Within 30 days after discharge, 9 (28%) of 32 discharged eosinopenic group were re-hospitalized for AECOPD and four of them were died, while only two (3.57%) of the patients with normal eosinophil count needed hospitalization again and one of them died (p value: 0.04).
Mean ± SD of eosinophil count in patients that died in hospital (n=16) was 44±35.8 cell/mm3, while in patients discharged alive (n=84) was 107.41± 40.74 cell/mm3, p value of 0.022 (Figure 1). ❑
Figure 1.
Boxplots showing the mean eosinophil count and comparison between the two grups of patients discharged alive or deceased in hospital.
DISCUSSION
Our findings showed that eosinopenia had a significant relationship with duration of hospitalization, need for mechanical ventilation, and death in the hospital, re-hospitalization and mortality within 30 days after discharge in patients with AECOPD.
Eosinophils consist 0-7% of peripheral blood cells and its production is regulated by granulocyte–macrophage colony-stimulating factor, interleukin-3 and interleukin-5 (18, 19).
Clinicians consider eosinophilia for suspicion of allergic and parasitic disease. Infectious and non-infectious stimuli of acute inflammation markedly suppress eosinophilia. Decrease in eosinophil count during sepsis and inflammatory process is because of destruction of the cells in peripheral tissues, suppression of the migration of mature eosinophils from the bone marrow, localization in inflammatory sites and suppression of formation in bone marrow (19).

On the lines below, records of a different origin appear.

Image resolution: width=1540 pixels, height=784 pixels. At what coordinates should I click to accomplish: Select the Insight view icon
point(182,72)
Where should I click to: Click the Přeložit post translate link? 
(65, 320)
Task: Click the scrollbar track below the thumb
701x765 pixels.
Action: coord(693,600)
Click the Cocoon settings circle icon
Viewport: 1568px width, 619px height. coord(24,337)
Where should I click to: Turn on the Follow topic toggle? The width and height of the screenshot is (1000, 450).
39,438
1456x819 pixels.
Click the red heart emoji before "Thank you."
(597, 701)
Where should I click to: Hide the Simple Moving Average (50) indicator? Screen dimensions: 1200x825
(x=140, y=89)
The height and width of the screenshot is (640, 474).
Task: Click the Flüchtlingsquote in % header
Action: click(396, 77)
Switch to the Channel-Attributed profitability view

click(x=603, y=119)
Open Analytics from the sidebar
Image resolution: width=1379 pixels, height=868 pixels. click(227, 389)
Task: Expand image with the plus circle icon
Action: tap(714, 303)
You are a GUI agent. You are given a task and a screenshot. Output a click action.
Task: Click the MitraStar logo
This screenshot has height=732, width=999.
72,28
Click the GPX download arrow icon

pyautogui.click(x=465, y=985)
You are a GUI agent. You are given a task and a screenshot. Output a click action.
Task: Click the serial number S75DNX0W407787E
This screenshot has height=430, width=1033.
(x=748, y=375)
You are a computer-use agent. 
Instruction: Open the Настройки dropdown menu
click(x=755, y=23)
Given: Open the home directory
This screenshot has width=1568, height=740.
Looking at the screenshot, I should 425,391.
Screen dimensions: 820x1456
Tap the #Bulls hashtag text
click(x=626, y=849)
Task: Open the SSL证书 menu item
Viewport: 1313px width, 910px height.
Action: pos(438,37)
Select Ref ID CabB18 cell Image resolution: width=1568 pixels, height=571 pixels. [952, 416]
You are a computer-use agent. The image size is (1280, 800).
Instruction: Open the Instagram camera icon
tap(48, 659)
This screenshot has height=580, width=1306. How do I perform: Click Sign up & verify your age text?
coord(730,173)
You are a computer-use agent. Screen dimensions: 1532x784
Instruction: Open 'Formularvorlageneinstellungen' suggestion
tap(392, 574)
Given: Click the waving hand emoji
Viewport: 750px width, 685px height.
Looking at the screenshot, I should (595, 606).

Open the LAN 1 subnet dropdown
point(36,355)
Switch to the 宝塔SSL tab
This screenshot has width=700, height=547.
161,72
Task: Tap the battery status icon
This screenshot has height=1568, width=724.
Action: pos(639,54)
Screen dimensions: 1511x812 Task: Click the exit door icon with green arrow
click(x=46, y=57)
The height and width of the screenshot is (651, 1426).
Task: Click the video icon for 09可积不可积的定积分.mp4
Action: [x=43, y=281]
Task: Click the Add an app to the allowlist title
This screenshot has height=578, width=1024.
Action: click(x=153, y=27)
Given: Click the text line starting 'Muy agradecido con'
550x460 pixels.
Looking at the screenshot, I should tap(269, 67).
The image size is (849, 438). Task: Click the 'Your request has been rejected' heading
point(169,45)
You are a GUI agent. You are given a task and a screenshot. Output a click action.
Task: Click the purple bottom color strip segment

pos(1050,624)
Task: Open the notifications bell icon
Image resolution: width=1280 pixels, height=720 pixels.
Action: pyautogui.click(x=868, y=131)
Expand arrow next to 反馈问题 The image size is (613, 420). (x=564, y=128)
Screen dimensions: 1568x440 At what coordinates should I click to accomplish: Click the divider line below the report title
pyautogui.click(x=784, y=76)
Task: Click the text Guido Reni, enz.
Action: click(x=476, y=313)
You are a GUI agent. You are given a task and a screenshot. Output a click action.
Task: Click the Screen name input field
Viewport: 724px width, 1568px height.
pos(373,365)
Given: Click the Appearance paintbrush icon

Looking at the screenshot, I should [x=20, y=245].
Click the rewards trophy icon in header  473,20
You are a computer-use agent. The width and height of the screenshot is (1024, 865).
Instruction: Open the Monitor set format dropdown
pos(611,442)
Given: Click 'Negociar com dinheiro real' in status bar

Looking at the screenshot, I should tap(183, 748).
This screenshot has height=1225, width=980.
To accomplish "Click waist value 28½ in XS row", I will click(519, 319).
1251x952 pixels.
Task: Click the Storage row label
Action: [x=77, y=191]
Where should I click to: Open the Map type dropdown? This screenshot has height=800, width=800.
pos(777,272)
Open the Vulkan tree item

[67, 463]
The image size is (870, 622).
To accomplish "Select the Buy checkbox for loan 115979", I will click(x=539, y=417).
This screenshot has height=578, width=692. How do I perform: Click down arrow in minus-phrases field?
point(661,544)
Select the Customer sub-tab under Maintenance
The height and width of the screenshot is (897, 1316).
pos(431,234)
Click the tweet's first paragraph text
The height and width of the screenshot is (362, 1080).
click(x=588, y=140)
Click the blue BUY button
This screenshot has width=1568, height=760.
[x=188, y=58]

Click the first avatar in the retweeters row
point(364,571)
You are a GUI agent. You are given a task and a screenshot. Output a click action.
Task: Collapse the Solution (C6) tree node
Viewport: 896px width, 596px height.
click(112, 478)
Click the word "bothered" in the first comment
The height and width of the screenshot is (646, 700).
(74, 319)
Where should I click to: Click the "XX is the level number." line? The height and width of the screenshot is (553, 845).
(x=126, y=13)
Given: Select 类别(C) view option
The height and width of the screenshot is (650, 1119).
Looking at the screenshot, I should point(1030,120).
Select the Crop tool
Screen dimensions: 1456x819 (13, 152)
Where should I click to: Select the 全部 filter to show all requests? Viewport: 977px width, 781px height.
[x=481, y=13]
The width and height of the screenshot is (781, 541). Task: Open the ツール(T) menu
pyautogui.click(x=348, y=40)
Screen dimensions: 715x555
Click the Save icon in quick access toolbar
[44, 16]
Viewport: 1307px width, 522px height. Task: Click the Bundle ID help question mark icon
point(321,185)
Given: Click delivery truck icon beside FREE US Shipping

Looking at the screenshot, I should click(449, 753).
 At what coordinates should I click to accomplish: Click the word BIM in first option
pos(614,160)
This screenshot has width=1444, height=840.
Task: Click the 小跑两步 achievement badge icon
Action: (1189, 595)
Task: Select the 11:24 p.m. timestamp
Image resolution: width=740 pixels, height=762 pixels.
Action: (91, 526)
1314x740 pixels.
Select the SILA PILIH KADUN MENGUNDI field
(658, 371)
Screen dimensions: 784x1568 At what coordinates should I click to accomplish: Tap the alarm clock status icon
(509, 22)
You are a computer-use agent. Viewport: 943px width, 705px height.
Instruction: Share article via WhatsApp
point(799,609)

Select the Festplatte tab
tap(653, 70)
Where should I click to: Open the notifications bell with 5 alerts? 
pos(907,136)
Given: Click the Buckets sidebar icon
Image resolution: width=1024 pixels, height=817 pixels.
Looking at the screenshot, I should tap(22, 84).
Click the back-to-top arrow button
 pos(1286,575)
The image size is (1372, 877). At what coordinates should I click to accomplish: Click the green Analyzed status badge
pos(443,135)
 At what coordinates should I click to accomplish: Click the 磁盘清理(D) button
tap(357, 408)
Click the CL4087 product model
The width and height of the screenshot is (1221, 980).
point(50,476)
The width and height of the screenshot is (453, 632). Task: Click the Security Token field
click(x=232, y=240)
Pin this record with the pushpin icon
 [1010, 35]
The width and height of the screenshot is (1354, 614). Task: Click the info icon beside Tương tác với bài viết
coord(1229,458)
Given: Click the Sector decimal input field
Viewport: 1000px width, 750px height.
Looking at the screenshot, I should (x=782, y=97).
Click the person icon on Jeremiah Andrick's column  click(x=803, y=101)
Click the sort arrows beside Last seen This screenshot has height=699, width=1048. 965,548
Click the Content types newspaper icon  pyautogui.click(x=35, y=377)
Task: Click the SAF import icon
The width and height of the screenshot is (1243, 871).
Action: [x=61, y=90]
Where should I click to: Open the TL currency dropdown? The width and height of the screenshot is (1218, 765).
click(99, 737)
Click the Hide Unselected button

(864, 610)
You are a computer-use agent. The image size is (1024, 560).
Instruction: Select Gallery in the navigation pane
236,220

Eosinopenia also occurs with acute stress, which is mediated by adrenal glucocorticoids and epinephrine (20).
Relation between eosinopenia and poor prognosis and mortality of patients may be related to the presence of bacterial infections, and eosinopenia is a marker of infection.
Abidi et al (12) showed that there was a strong relationship between bacterial infection and eosinopenia in severe patients. They suggested that eosinopenia could differentiate between sepsis and inflammatory response. Others suggested that eosinopenia is more predictive of death than of an infection because it can develop from acute severe stress of infectious or noninfectious, both of which are associated with mortality (13, 21).
Although, some studies like the study of Smithson et al (22) could not find a relation between eosinopenia and infection in intensive care units. Setterberg et al (23) indicated that lack of eosiniphil in the peripheral blood sample could not be a valuable marker of infection.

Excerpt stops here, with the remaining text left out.